The response should be the data again, identical in every line.

Excerpted data
***

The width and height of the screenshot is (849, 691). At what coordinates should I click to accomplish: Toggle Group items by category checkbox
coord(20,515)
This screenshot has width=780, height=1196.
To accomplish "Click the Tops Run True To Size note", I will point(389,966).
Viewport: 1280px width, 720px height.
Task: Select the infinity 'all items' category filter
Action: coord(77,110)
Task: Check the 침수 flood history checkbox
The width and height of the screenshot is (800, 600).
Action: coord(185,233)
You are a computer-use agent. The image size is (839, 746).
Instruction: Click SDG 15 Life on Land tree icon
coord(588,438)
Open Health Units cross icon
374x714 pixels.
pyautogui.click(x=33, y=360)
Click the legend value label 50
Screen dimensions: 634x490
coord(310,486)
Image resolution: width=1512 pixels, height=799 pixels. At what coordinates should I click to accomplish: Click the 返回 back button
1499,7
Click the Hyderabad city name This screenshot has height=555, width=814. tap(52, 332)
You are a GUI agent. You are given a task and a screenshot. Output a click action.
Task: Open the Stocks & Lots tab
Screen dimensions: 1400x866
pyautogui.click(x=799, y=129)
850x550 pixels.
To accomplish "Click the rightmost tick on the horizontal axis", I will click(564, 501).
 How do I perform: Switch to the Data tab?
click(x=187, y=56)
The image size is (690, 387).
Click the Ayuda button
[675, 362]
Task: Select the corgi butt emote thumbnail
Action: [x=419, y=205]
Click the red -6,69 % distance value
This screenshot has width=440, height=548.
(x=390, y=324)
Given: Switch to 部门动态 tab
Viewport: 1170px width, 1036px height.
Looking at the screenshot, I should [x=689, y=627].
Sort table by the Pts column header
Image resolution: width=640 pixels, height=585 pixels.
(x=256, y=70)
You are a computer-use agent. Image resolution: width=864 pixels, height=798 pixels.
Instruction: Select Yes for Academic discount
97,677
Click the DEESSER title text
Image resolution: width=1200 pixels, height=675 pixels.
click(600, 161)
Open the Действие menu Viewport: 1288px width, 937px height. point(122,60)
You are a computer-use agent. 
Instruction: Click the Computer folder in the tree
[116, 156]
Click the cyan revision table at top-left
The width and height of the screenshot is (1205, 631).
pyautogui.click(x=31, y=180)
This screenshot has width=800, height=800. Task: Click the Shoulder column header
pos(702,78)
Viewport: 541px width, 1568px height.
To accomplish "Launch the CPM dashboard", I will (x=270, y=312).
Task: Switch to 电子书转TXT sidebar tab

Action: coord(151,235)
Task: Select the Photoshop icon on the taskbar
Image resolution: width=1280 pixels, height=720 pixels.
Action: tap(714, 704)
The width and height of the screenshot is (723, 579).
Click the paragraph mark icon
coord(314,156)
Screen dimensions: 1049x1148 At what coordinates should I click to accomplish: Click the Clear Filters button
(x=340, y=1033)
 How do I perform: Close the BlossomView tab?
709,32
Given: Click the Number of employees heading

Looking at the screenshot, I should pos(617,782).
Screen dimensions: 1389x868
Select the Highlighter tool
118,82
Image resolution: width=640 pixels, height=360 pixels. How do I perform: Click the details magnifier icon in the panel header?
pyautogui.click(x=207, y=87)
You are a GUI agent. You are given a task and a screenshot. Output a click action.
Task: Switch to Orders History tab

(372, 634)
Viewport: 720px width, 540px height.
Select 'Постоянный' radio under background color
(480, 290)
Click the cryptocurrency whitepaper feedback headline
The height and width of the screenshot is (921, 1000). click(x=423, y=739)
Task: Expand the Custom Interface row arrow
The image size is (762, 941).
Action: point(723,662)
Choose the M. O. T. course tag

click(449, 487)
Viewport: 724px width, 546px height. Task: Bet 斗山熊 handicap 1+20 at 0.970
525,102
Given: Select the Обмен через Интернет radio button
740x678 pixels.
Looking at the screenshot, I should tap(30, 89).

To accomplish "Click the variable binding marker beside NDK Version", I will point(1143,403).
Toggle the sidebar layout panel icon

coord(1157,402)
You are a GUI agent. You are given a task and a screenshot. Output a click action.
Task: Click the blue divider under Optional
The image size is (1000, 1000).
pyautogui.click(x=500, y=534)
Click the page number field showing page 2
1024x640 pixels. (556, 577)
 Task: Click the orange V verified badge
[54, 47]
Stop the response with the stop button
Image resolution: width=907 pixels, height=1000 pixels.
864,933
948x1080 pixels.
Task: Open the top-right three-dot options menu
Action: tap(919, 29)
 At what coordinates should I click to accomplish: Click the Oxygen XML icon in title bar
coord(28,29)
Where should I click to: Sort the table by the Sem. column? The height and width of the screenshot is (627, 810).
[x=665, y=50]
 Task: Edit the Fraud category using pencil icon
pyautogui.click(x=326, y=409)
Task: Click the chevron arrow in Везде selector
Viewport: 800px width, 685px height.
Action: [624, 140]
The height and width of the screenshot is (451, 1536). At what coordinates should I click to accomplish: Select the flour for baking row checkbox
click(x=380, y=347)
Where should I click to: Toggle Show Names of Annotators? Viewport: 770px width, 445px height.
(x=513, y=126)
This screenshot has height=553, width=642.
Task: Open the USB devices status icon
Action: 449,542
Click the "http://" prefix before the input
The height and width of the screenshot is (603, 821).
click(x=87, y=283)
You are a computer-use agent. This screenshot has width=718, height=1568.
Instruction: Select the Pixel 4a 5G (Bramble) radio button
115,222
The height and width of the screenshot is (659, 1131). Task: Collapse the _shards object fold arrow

***

Exercise answer
The width and height of the screenshot is (849, 691). At what coordinates should I click to accomplish: Toggle Group items by category checkbox
coord(20,515)
This screenshot has width=780, height=1196.
To accomplish "Click the Tops Run True To Size note", I will point(389,966).
Viewport: 1280px width, 720px height.
Task: Select the infinity 'all items' category filter
Action: coord(77,110)
Task: Check the 침수 flood history checkbox
The width and height of the screenshot is (800, 600).
Action: coord(185,233)
You are a computer-use agent. The image size is (839, 746).
Instruction: Click SDG 15 Life on Land tree icon
coord(588,438)
Open Health Units cross icon
374x714 pixels.
pyautogui.click(x=33, y=360)
Click the legend value label 50
Screen dimensions: 634x490
coord(310,486)
Image resolution: width=1512 pixels, height=799 pixels. At what coordinates should I click to accomplish: Click the 返回 back button
1499,7
Click the Hyderabad city name This screenshot has height=555, width=814. tap(52, 332)
You are a GUI agent. You are given a task and a screenshot. Output a click action.
Task: Open the Stocks & Lots tab
Screen dimensions: 1400x866
pyautogui.click(x=799, y=129)
850x550 pixels.
To accomplish "Click the rightmost tick on the horizontal axis", I will click(564, 501).
 How do I perform: Switch to the Data tab?
click(x=187, y=56)
The image size is (690, 387).
Click the Ayuda button
[675, 362]
Task: Select the corgi butt emote thumbnail
Action: [x=419, y=205]
Click the red -6,69 % distance value
This screenshot has width=440, height=548.
(x=390, y=324)
Given: Switch to 部门动态 tab
Viewport: 1170px width, 1036px height.
Looking at the screenshot, I should [x=689, y=627].
Sort table by the Pts column header
Image resolution: width=640 pixels, height=585 pixels.
(x=256, y=70)
You are a computer-use agent. Image resolution: width=864 pixels, height=798 pixels.
Instruction: Select Yes for Academic discount
97,677
Click the DEESSER title text
Image resolution: width=1200 pixels, height=675 pixels.
click(600, 161)
Open the Действие menu Viewport: 1288px width, 937px height. point(122,60)
You are a computer-use agent. 
Instruction: Click the Computer folder in the tree
[116, 156]
Click the cyan revision table at top-left
The width and height of the screenshot is (1205, 631).
pyautogui.click(x=31, y=180)
This screenshot has width=800, height=800. Task: Click the Shoulder column header
pos(702,78)
Viewport: 541px width, 1568px height.
To accomplish "Launch the CPM dashboard", I will (x=270, y=312).
Task: Switch to 电子书转TXT sidebar tab

Action: coord(151,235)
Task: Select the Photoshop icon on the taskbar
Image resolution: width=1280 pixels, height=720 pixels.
Action: tap(714, 704)
The width and height of the screenshot is (723, 579).
Click the paragraph mark icon
coord(314,156)
Screen dimensions: 1049x1148 At what coordinates should I click to accomplish: Click the Clear Filters button
(x=340, y=1033)
 How do I perform: Close the BlossomView tab?
709,32
Given: Click the Number of employees heading

Looking at the screenshot, I should pos(617,782).
Screen dimensions: 1389x868
Select the Highlighter tool
118,82
Image resolution: width=640 pixels, height=360 pixels. How do I perform: Click the details magnifier icon in the panel header?
pyautogui.click(x=207, y=87)
You are a GUI agent. You are given a task and a screenshot. Output a click action.
Task: Switch to Orders History tab

(372, 634)
Viewport: 720px width, 540px height.
Select 'Постоянный' radio under background color
(480, 290)
Click the cryptocurrency whitepaper feedback headline
The height and width of the screenshot is (921, 1000). click(x=423, y=739)
Task: Expand the Custom Interface row arrow
The image size is (762, 941).
Action: point(723,662)
Choose the M. O. T. course tag

click(449, 487)
Viewport: 724px width, 546px height. Task: Bet 斗山熊 handicap 1+20 at 0.970
525,102
Given: Select the Обмен через Интернет radio button
740x678 pixels.
Looking at the screenshot, I should tap(30, 89).

To accomplish "Click the variable binding marker beside NDK Version", I will point(1143,403).
Toggle the sidebar layout panel icon

coord(1157,402)
You are a GUI agent. You are given a task and a screenshot. Output a click action.
Task: Click the blue divider under Optional
The image size is (1000, 1000).
pyautogui.click(x=500, y=534)
Click the page number field showing page 2
1024x640 pixels. (556, 577)
 Task: Click the orange V verified badge
[54, 47]
Stop the response with the stop button
Image resolution: width=907 pixels, height=1000 pixels.
864,933
948x1080 pixels.
Task: Open the top-right three-dot options menu
Action: tap(919, 29)
 At what coordinates should I click to accomplish: Click the Oxygen XML icon in title bar
coord(28,29)
Where should I click to: Sort the table by the Sem. column? The height and width of the screenshot is (627, 810).
[x=665, y=50]
 Task: Edit the Fraud category using pencil icon
pyautogui.click(x=326, y=409)
Task: Click the chevron arrow in Везде selector
Viewport: 800px width, 685px height.
Action: [624, 140]
The height and width of the screenshot is (451, 1536). At what coordinates should I click to accomplish: Select the flour for baking row checkbox
click(x=380, y=347)
Where should I click to: Toggle Show Names of Annotators? Viewport: 770px width, 445px height.
(x=513, y=126)
This screenshot has height=553, width=642.
Task: Open the USB devices status icon
Action: 449,542
Click the "http://" prefix before the input
The height and width of the screenshot is (603, 821).
click(x=87, y=283)
You are a computer-use agent. This screenshot has width=718, height=1568.
Instruction: Select the Pixel 4a 5G (Bramble) radio button
115,222
The height and width of the screenshot is (659, 1131). Task: Collapse the _shards object fold arrow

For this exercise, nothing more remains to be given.